*Your objective*
For each statement below, say yes or no according to the book review that follows, and quote the exact words of the review that decide it.
1. Sun Yat Sen was deported from Penang after he denounced British rule.
2. The lentil noodles in the coconut milk are dyed green with lime juice.
3. Chendol is named as a favorite pudding.

As well as Maugham, the novel features another significant historical figure: Sun Yat Sen, the Chinese revolutionary and eventually President of China, who spent time in Penang in 1910 before being deported after denouncing British rule. Lesley is drawn into his world, and her life is changed as a result.

Readers of Tan’s previous novels will recall his mastery in the evocation of time and place: the sights, sounds, smells, tastes and textures that make up the essence of Penang are beautifully presented. The sensual world created by the intermingling of many cultures is cleverly incorporated into the story, and forms the backdrop to Lesley’s narrative. The shophouses, street hawkers, clothes, hairstyles, and most importantly, the food is described with real relish: here’s Lesley, delighting in her favourite dish:

I forgot my annoyance with the Macalisters when Ah Keng returned with, to my delight, two bowls of shaved ice and a brass pot of chilled coconut milk. Floating in the milk were little worms of lentil noodles, dyed green with the juice of pandanus leaves. Chendol, my favourite pudding. I lifted my eyebrows at Robert. He grinned as he ladled the coconut milk into our bowls of shaved ice…I looked down at my bowl, hiding the sudden heat of tears in my eyes. I blinked them away and poured a lavish serving of gula Malacca syrup over my chendol. The coconut milk was cold and creamy, and the green noodles, fragrant with pandanus, lifted the sticky, smoky sweetness of the gula Malacca.

Stored items from a collection:
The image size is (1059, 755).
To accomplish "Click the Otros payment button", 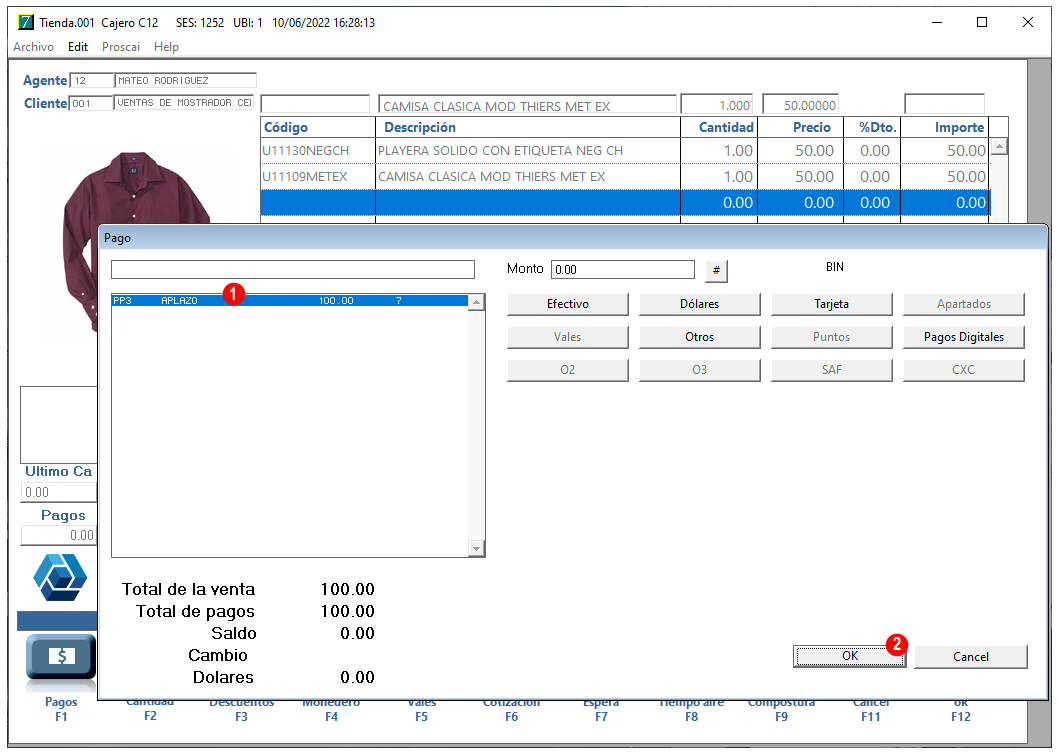I will point(700,337).

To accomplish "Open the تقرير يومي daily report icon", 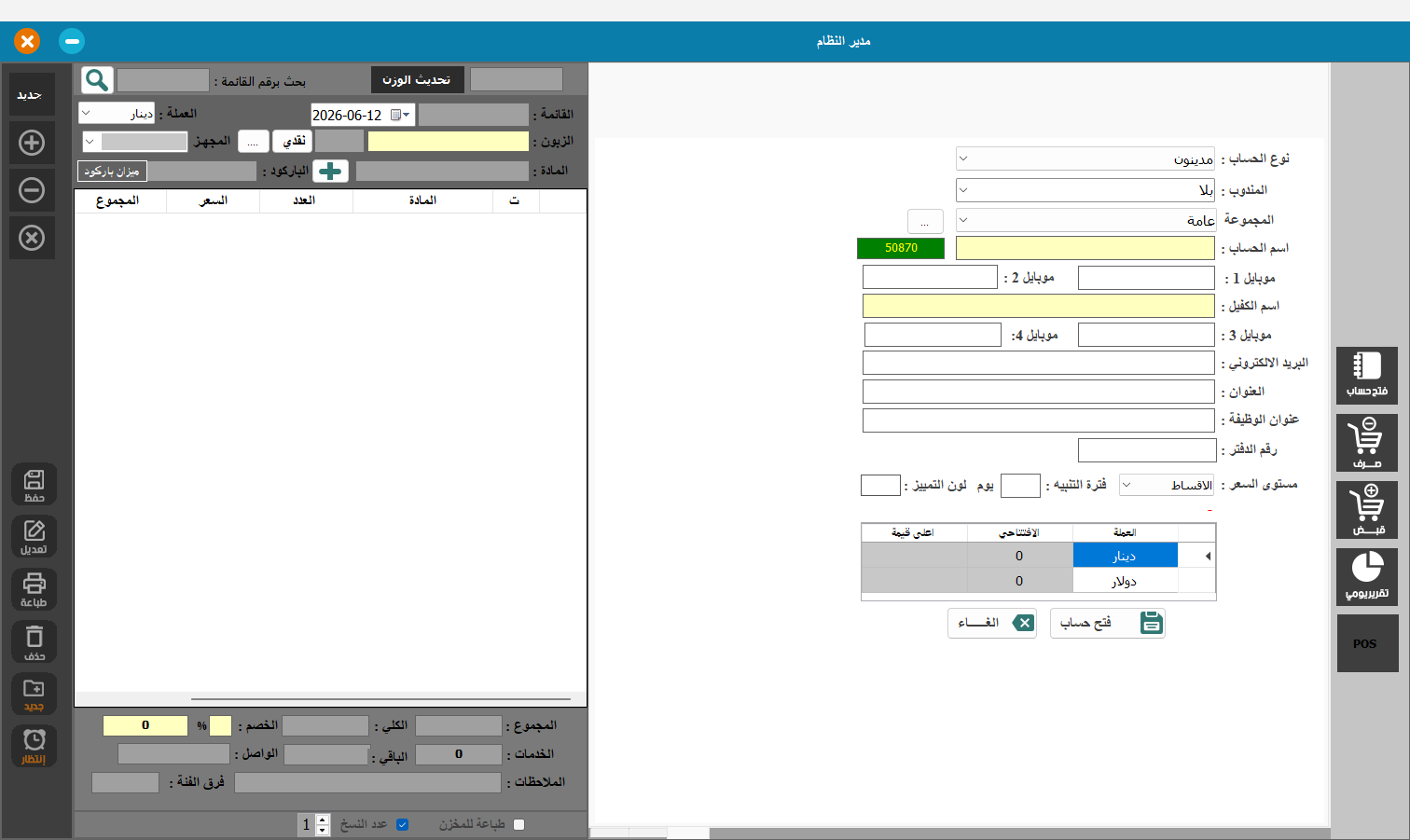I will point(1366,576).
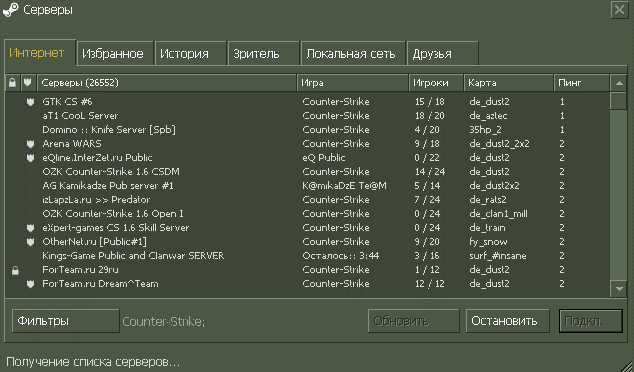Select the aT1 CooL Server row
Screen dimensions: 634x372
tap(307, 116)
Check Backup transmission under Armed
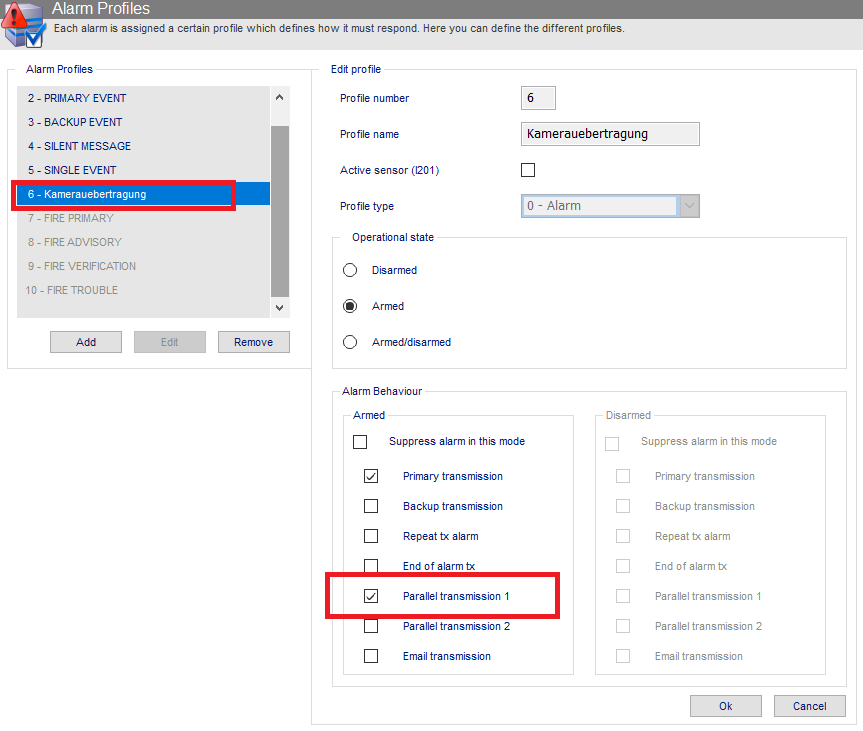 click(x=371, y=506)
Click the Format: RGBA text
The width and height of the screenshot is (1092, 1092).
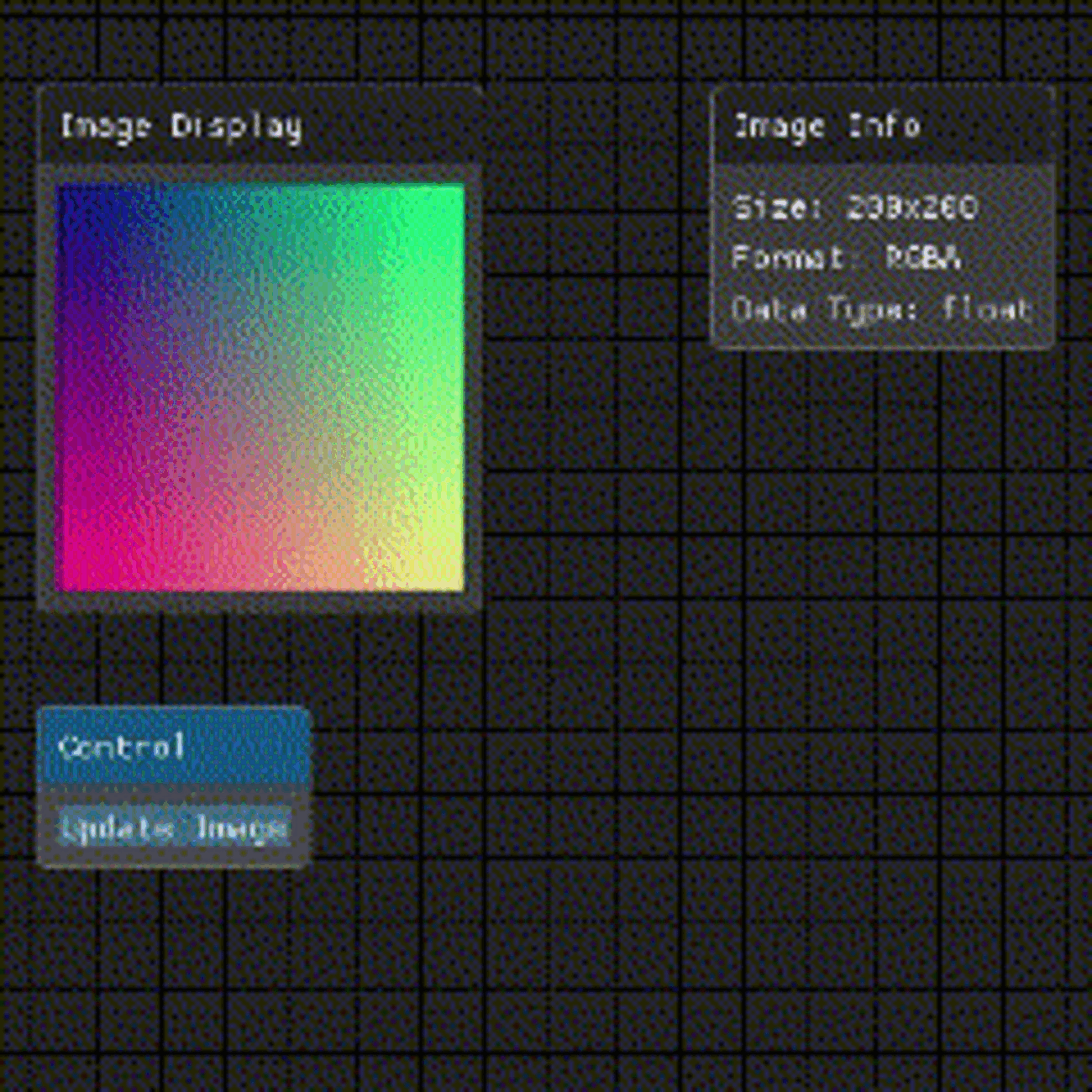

*The response*
1. Yes: "spent time in Penang in 1910 before being deported after denouncing British rule"
2. No: "dyed green with the juice of pandanus leaves"
3. Yes: "Chendol, my favourite pudding."